Enter our heroine, Miranda, who shows up at Wylde's door to demand he take responsibility for childbirthing her best friend to death. Her friend, before passing into the Great Beyond, made Miranda swear she would do right by her newborn son James and ensure his father raised him as befits a son of a Duke.

Wylde's denial that the baby is his holds very little water with her. The illegitimate daughter of an actress who turned to prostitution, the inexplicably genteely-raised Miranda knows all about the Evils of Man. However, not really having any Plan B when Wylde continues to deny paternity, she lets an old friend of her mother's convince her to pose as a famous Italian opera singer to sing at parties for enough cash to raise James on her own.

Apparently this works, despite the fact that Miranda doesn't speak Italian.

And apparently Miranda can sing opera and play the piano like a star, despite there being no set-up to this aspect of her character at all.

But this is a book about Secret Babies and Evil Twins, after all. Our hopes are already suspended fairly high above our heads.

And of course, Wylde spots Miranda singing under a false name and his Evil Wimmin Alarm goes off (see: Evil Dead Wife). They proceed to spit and bite and flirt with each other, until a Plot Device conveniently forces Miranda and baby James into Wylde's home, where Wylde's Distrust of Deceitful Women is briefly upstaged by his Fear of Babies (see: Evil Dead Pregnant Wife).

On the plus side for this novel, both Wylde and Miranda are, rather surprisingly given the melodramatic elements of this novel, quite sensible characters. Miranda has perfectly good reasons to suspect Wylde of fathering James (1: there are witnesses, 2: an Evil Twin is the lamest excuse in the world) and knows exactly what sheltering under Wylde's protection might and probably will entail (explaining why she initially resists the arrangement until a violent Plot Device forces her to do otherwise). Miranda is a very open-eyed character - she seems to know exactly what she's in for and whether or not she should do it.

However, the ultimate negative which pushes this novel down out of Enjoyably Crazy territory is that these characters, for all their preternatural common sense, are very shallowly drawn with no real depth or proper backstory, Miranda in particular. She lived in a tavern with a mother who was a whore, and yet somehow acquired extensive lessons in classical music, singing, deportment, and speech. Her childhood and upbringing are very sketchily established and didn't ring true, and "surprising" aspects of her backstory will suddenly appear, with little to no set-up, in order to conveniently help along a thorny Plot Device - such as her decision to become an Italian opera singer. Nothing about her character up to this point mentions music, singing, or an interest in either until her mother's friend suggests she sing - and then suddenly she's awesome at it and "suddenly" remembers her mother "somehow" managing to get lessons for it.

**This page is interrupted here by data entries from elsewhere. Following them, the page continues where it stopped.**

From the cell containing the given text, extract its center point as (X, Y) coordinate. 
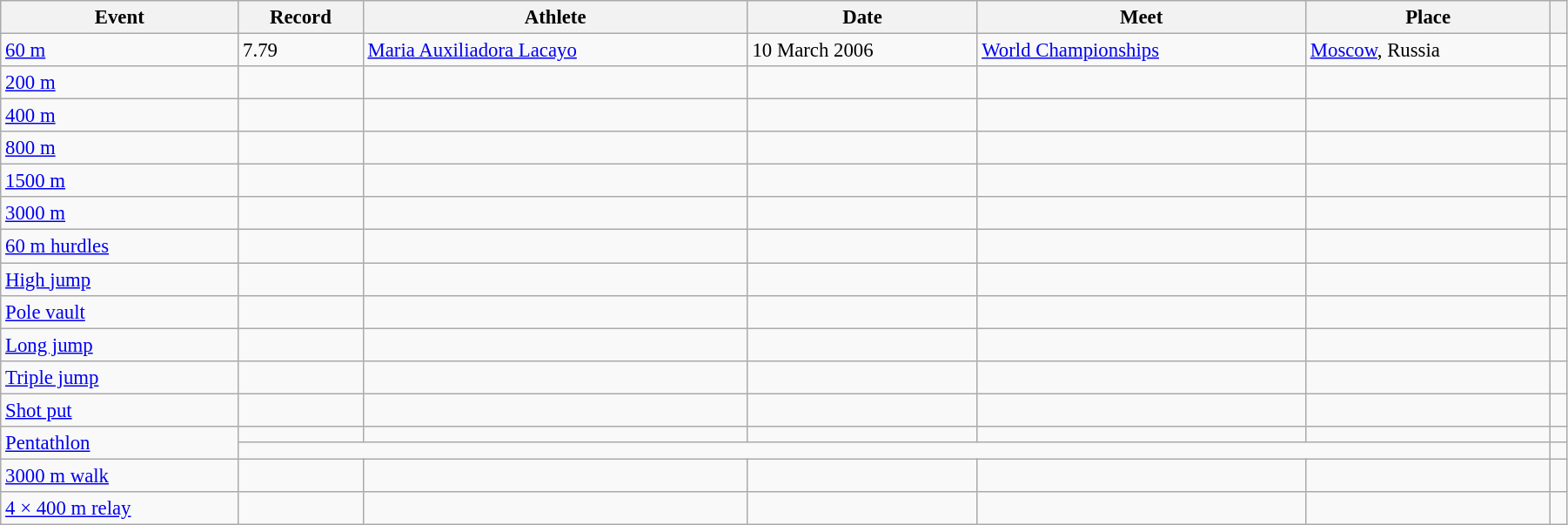
High jump (120, 279)
10 March 2006 (862, 50)
800 m (120, 148)
200 m (120, 83)
Date (862, 17)
Moscow, Russia (1427, 50)
Pentathlon (120, 443)
Athlete (555, 17)
Place (1427, 17)
3000 m walk (120, 475)
3000 m (120, 213)
Event (120, 17)
60 m (120, 50)
400 m (120, 116)
Meet (1142, 17)
Long jump (120, 345)
World Championships (1142, 50)
Shot put (120, 410)
Pole vault (120, 312)
7.79 (301, 50)
Triple jump (120, 377)
4 × 400 m relay (120, 508)
60 m hurdles (120, 246)
Record (301, 17)
1500 m (120, 181)
Maria Auxiliadora Lacayo (555, 50)
Extract the (X, Y) coordinate from the center of the cell holding the provided text.  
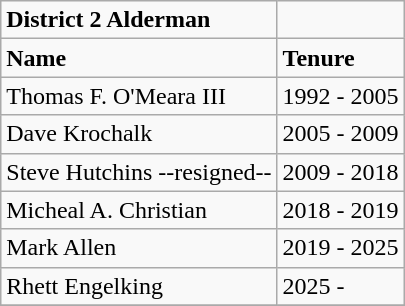
2005 - 2009 (340, 134)
2009 - 2018 (340, 172)
Mark Allen (139, 248)
Dave Krochalk (139, 134)
Rhett Engelking (139, 286)
2018 - 2019 (340, 210)
Tenure (340, 58)
2019 - 2025 (340, 248)
Thomas F. O'Meara III (139, 96)
2025 - (340, 286)
Name (139, 58)
Steve Hutchins --resigned-- (139, 172)
1992 - 2005 (340, 96)
Micheal A. Christian (139, 210)
District 2 Alderman (139, 20)
For the text-containing cell, return its midpoint in [x, y] coordinate format. 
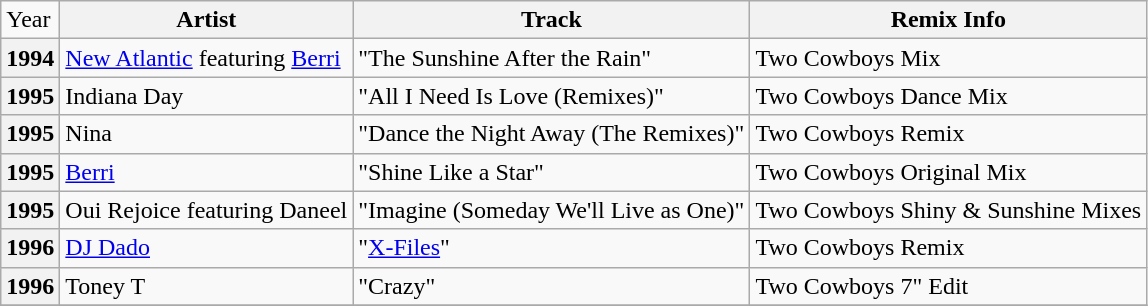
Track [552, 20]
1994 [30, 58]
Remix Info [948, 20]
Indiana Day [206, 96]
"The Sunshine After the Rain" [552, 58]
Two Cowboys Original Mix [948, 172]
Two Cowboys Shiny & Sunshine Mixes [948, 210]
Oui Rejoice featuring Daneel [206, 210]
Year [30, 20]
New Atlantic featuring Berri [206, 58]
"Imagine (Someday We'll Live as One)" [552, 210]
Artist [206, 20]
"Dance the Night Away (The Remixes)" [552, 134]
Berri [206, 172]
"Shine Like a Star" [552, 172]
"All I Need Is Love (Remixes)" [552, 96]
Two Cowboys Dance Mix [948, 96]
"Crazy" [552, 286]
Two Cowboys Mix [948, 58]
Two Cowboys 7" Edit [948, 286]
DJ Dado [206, 248]
"X-Files" [552, 248]
Nina [206, 134]
Toney T [206, 286]
Identify which cell holds the provided text, then report its (X, Y) central coordinate. 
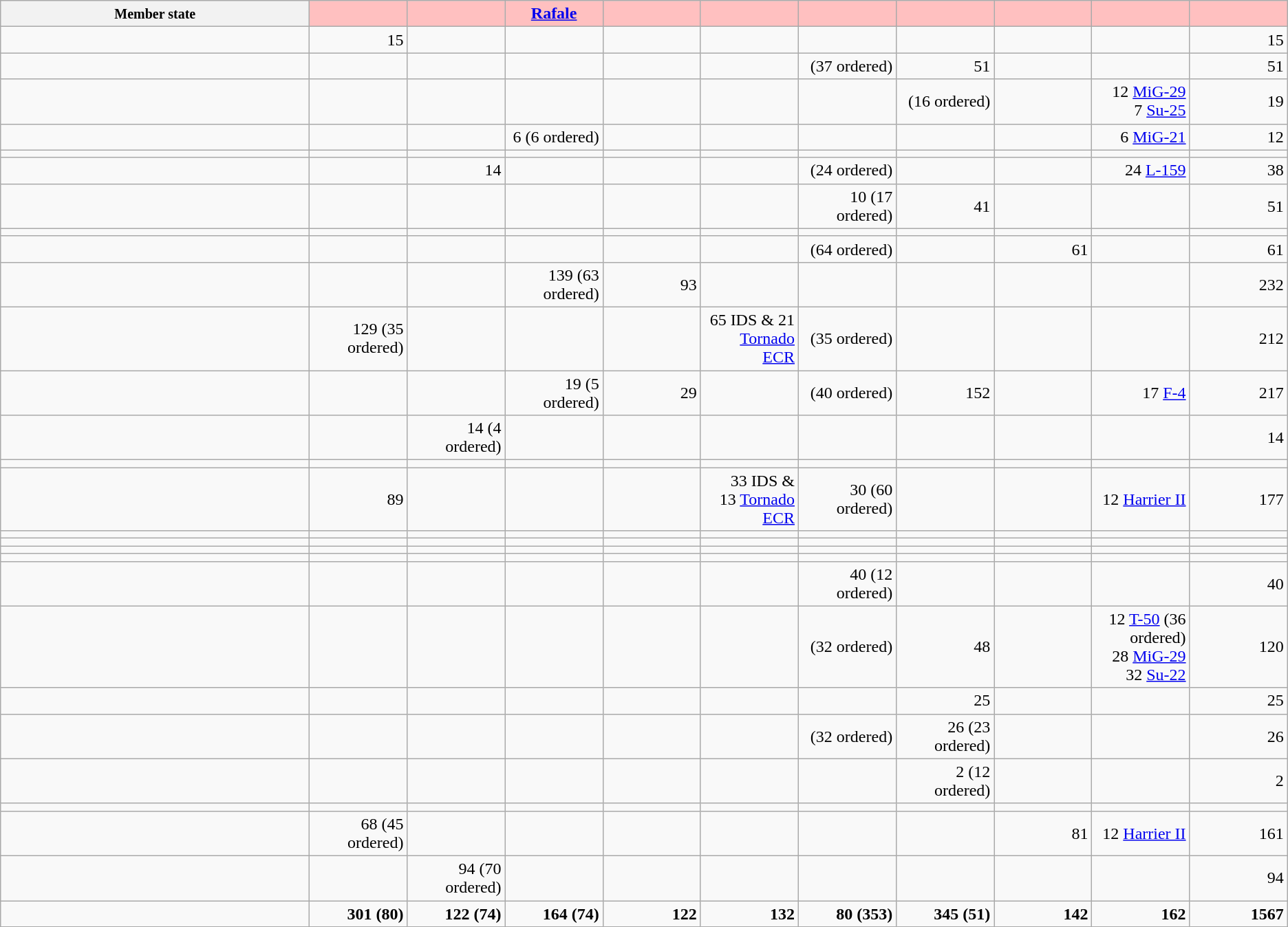
14 (4 ordered) (456, 438)
162 (1141, 914)
48 (945, 647)
Member state (155, 14)
(40 ordered) (848, 392)
24 L-159 (1141, 171)
19 (1238, 102)
Rafale (554, 14)
6 MiG-21 (1141, 137)
(37 ordered) (848, 66)
(35 ordered) (848, 339)
38 (1238, 171)
26 (23 ordered) (945, 736)
152 (945, 392)
81 (1043, 834)
80 (353) (848, 914)
(16 ordered) (945, 102)
122 (652, 914)
93 (652, 285)
(24 ordered) (848, 171)
68 (45 ordered) (358, 834)
164 (74) (554, 914)
142 (1043, 914)
30 (60 ordered) (848, 500)
120 (1238, 647)
19 (5 ordered) (554, 392)
33 IDS & 13 Tornado ECR (749, 500)
10 (17 ordered) (848, 206)
232 (1238, 285)
132 (749, 914)
26 (1238, 736)
2 (1238, 782)
89 (358, 500)
12 (1238, 137)
177 (1238, 500)
12 T-50 (36 ordered)28 MiG-2932 Su-22 (1141, 647)
345 (51) (945, 914)
40 (1238, 583)
212 (1238, 339)
17 F-4 (1141, 392)
6 (6 ordered) (554, 137)
40 (12 ordered) (848, 583)
129 (35 ordered) (358, 339)
41 (945, 206)
1567 (1238, 914)
94 (70 ordered) (456, 878)
139 (63 ordered) (554, 285)
94 (1238, 878)
122 (74) (456, 914)
2 (12 ordered) (945, 782)
301 (80) (358, 914)
65 IDS & 21 Tornado ECR (749, 339)
217 (1238, 392)
12 MiG-297 Su-25 (1141, 102)
(64 ordered) (848, 249)
161 (1238, 834)
29 (652, 392)
From the cell containing the given text, extract its center point as [X, Y] coordinate. 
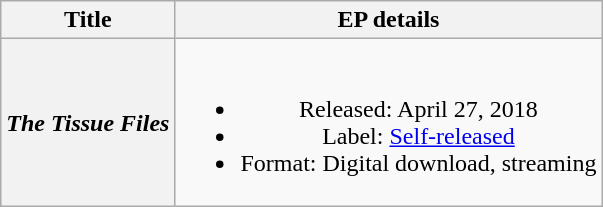
EP details [388, 20]
Title [88, 20]
The Tissue Files [88, 122]
Released: April 27, 2018Label: Self-releasedFormat: Digital download, streaming [388, 122]
Locate the cell with the specified text and output its (X, Y) center coordinate. 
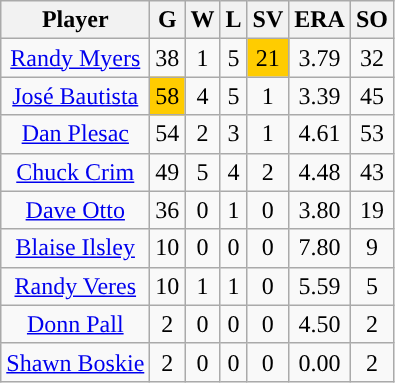
54 (168, 134)
Dan Plesac (76, 134)
G (168, 20)
36 (168, 210)
L (234, 20)
Donn Pall (76, 324)
7.80 (320, 248)
ERA (320, 20)
Player (76, 20)
4.48 (320, 172)
SO (372, 20)
José Bautista (76, 96)
58 (168, 96)
43 (372, 172)
Randy Veres (76, 286)
3.79 (320, 58)
W (202, 20)
Chuck Crim (76, 172)
Dave Otto (76, 210)
38 (168, 58)
53 (372, 134)
4.61 (320, 134)
5.59 (320, 286)
SV (268, 20)
3.80 (320, 210)
Randy Myers (76, 58)
9 (372, 248)
19 (372, 210)
Blaise Ilsley (76, 248)
4.50 (320, 324)
21 (268, 58)
Shawn Boskie (76, 362)
49 (168, 172)
3 (234, 134)
0.00 (320, 362)
45 (372, 96)
32 (372, 58)
3.39 (320, 96)
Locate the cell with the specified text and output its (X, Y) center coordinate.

It's the same with Wyldehaven - he apparently had a father with a scandalous reputation (to the point where bastards and by-blows are dropping by for hand-outs every other week), which is meant to explain why he's such a stickler for propriety and dislikes how this imposter is resurrecting his father's memory. And yet, Wyldehaven himself never discusses why his father's reputation bothered him, and his mother gets mentioned in one line and then never brought up again. Whenever I considered these characters' actions and motivations and tried to tie them up with what I know of their pasts and upbringing, I kept coming up with question marks.

Similarly, the plot's quick descent into Total Crazy (an Evil Twin Gunfight, a Secret Dad, a Thieving Friend, a Traitor Friend, a Secret Murderous Sister) further kept me from enjoying the novel. I can tolerate (and often quite enjoy) novels with Crazy elements so long as they have well-developed and interesting characters - because then it's fun to watch them react and deal with the Crazy, and learn more about themselves in the process. With characters as flimsy and unattached as Wylde and Miranda, the plot bats them about like a cat with a ball of yarn, and I had little to no emotional investment in any of it.